Short exercise: According to the excerpt about Trygve Nagell, where was he a professor, and for what period?

Excerpt provided:
-*-*-

Queen’s Papers in Pure and Applied Mathematics. 121. Kingston: Queen’s University. xxx, 519 p./v.1; iv, 458 p./v.2; ii, 568 p./v.3; iv, 630 p./v.4 (2002).
Trygve Nagell is a famous Scandinavian mathematician who was born in Oslo, 1895. He studied at the University of Oslo and was in particular influenced by Axel Thue. He was Professor in Uppsala from 1931 until his retirement in 1962. He died in 1988. Much of his works are devoted to Number Theory, especially Diophantine equations. He wrote 138 papers and four books. Among his papers about 70 are written in French, 50 in German, 20 in English and the others in Scandinavian languages. His most famous book is Introduction to Number Theory (Wiley 1951; Zbl 0042.26702), reprinted by Chelsea (1964). His small book L’Analyse Indéterminée de Degré supérieur, 63 p. (1929; JFM 55.0712.02), is reproduced in the present collection.

-*-*-

Data rows:
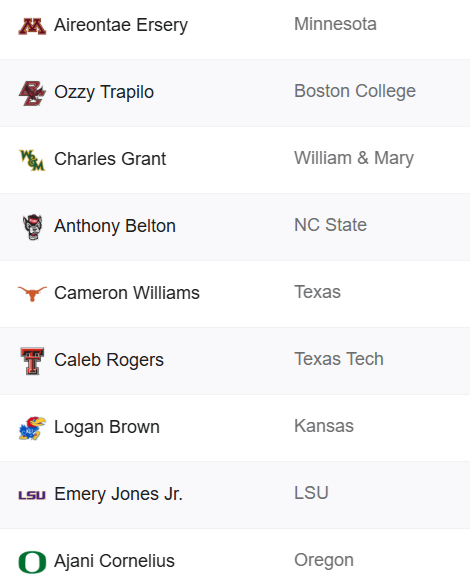This screenshot has width=470, height=587.
Task: Click the Cameron Williams player name
Action: click(127, 293)
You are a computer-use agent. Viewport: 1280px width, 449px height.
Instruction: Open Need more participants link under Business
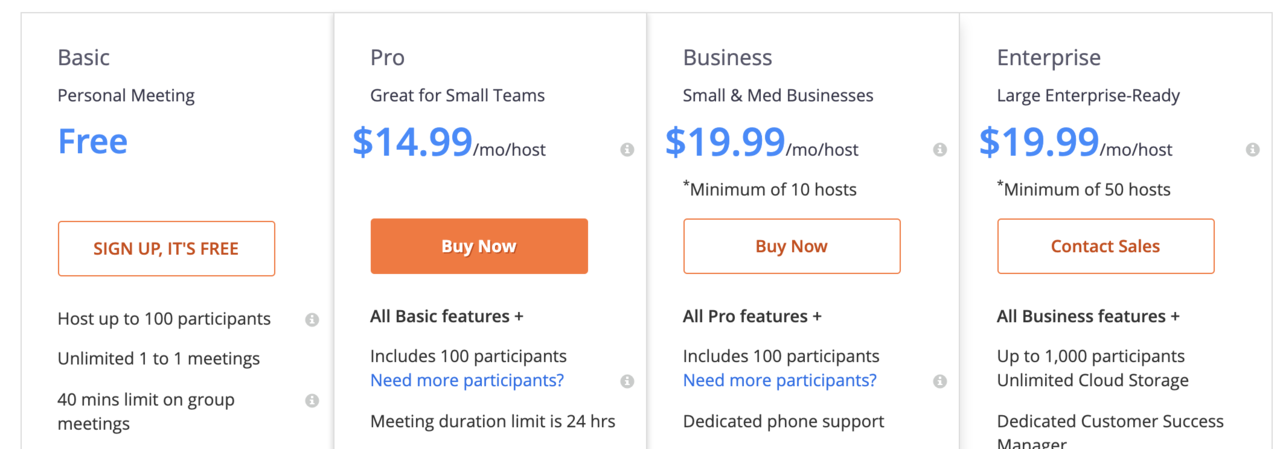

-*-*-

Output of the task: He was a professor in Uppsala from 1931 until his retirement in 1962.